Das alles passt in einen Absatz und fasst doch ganz wunderbar präzise die wichtigsten Punkte zusammen, die zur Handlung unserer Story gehören. In dieser Präzision zu formulieren fällt vielen Autoren schwer, aber es ist ein Werkzeug, die eigene Handlung besser zu verstehen und einschätzen zu können, ob die Story funktioniert und welches Thema sich dahinter verbirgt.

Ein Kommentar bisher - Was sagst du?

  1. Vielen Dank für diesen informativen Artikel!
    Bei der Logline wird immer wieder ein wichtiger Aspekt vergessen. Die Fallhöhe/ was auf dem Spiel steht.

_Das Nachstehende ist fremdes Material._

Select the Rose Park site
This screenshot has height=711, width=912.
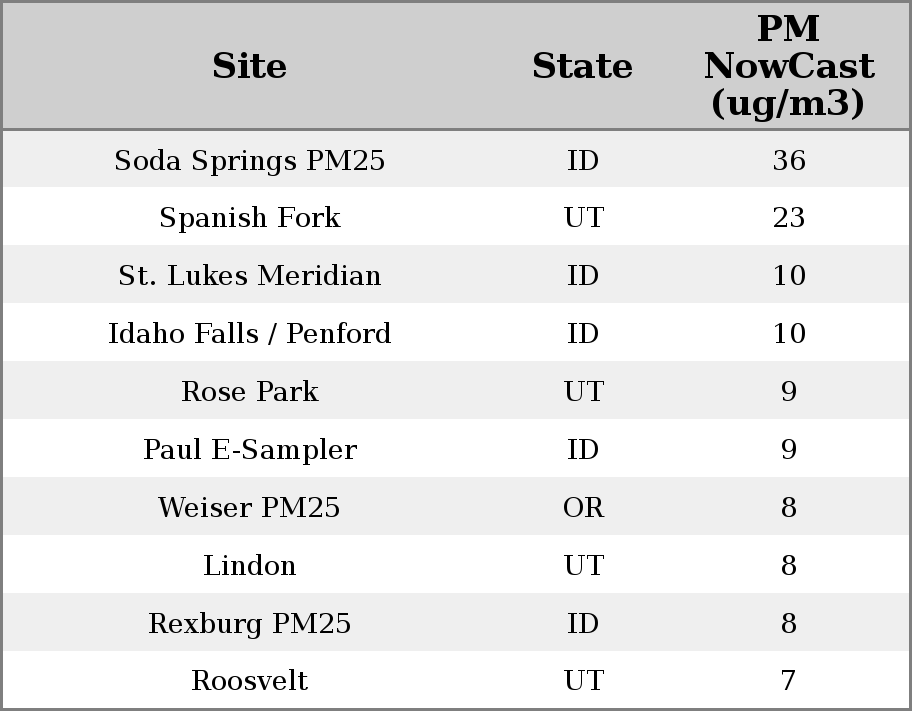click(x=249, y=392)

    Wir erzählen Geschichten über Figuren, die etwas zu verlieren haben. Ein wesentliche Aspekt, der eine Geschichte spannend macht. Je mehr auf dem Spiel steht desto spannender wird es (natürlich gepaart mit dem Risiko).
    Schön ist, dass die Logline hier auch als Werkzeug für das Schreiben gesehen wird, nicht nur als Überzeugung.